Use strong passwords
Weak passwords are the single greatest security risk there is on the internet. Not only are passwords such as ‘123456’ and ‘password’ ridiculously common, but in the case of celebrities, where are large amount of personal information about their lives is in the public sphere, it is not difficult for attackers to guess weak passwords based on their family or pets names, where they have lived, their hobbies and interests,etc.
A strong password should contain a long string of random letters and numbers, including symbols and a mix of capital and non-caps letters. Of course, remembering even one such password is next to impossible for us mere mortals, let alone one for each and every important account, so this is where password managers come in.
Password managers randomly generate secure passwords, remember them for you, and integrate with your OS and/or browser to make using them as easy and seamless to use as possible. Although perhaps a little rougher around the edges than commercial offerings such as LastPass and 1Password, we recommend KeePass for iOS and KeePassX for OSX (both fully compatible iterations of the excellent KeePass) because they are free and open source.

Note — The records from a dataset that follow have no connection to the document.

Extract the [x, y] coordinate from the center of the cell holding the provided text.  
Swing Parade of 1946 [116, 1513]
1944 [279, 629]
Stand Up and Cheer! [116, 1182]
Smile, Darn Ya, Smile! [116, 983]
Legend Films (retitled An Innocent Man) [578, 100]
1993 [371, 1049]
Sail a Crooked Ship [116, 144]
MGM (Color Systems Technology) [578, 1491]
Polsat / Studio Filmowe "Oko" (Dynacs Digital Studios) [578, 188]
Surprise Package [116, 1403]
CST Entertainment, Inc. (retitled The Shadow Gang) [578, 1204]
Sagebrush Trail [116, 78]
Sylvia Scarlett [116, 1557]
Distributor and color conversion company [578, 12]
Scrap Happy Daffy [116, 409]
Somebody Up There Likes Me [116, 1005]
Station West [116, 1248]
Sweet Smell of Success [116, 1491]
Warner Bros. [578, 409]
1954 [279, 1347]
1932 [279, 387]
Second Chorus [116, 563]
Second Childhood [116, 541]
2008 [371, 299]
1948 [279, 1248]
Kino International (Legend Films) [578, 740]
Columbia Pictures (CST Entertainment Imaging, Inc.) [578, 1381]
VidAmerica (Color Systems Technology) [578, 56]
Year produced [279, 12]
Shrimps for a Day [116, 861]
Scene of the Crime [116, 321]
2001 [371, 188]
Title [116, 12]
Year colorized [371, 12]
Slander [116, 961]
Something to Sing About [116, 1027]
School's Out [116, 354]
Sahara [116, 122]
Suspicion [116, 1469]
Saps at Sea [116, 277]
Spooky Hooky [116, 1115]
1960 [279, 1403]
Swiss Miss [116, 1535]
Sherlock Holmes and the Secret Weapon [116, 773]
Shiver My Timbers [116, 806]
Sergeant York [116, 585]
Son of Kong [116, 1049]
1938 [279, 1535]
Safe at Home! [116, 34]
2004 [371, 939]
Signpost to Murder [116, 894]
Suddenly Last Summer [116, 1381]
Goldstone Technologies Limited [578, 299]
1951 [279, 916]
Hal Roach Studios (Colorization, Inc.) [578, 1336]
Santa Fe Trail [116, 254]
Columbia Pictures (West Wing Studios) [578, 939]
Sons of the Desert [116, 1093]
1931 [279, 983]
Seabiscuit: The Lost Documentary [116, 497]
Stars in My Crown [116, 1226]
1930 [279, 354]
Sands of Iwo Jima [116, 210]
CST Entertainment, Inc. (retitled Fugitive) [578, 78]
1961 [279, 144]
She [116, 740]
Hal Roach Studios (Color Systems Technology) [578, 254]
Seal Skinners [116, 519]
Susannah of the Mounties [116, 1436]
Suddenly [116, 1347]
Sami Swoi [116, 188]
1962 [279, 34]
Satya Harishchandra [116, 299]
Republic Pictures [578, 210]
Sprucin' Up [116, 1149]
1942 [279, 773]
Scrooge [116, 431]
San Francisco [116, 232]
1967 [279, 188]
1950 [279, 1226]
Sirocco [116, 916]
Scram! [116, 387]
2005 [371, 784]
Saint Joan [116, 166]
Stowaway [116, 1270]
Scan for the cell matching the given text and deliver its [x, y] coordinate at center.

Use two-factor authentication
Two factor (or step) authentication (2FA) secures an account by requiring that anyone accessing it needs not just a password and username, but a code sent to their phone, combining ‘something you know’ i.e. your username / password, with ‘something you have’ i.e. your phone.
Instructions for turning on 2FA for iCloud are available here, but this feature is also available for similar services such as Dropbox, Google (including Drive) and Microsoft (SkyDrive). A more complete list of services which offer 2FA is available here.
Turn off photo auto-upload
In common with most major cloud storage services, iCloud offers a feature known as Photo Stream, which automatically backs up photos taken on an iPhone or iPad, and uploads them the cloud. This is widely regarded a security weak point (although iCloud does use at least 128-bit AES encryption), and it may be a good idea to turn any such feature off, no matter how useful it is.
Conclusion
It is likely that the celebrities’ accounts were hacked through poor security at the user-end, rather than through a fundamental flaw in technology, and following the simple steps outlined above you can vastly improve the chances of a similar thing never happening to you.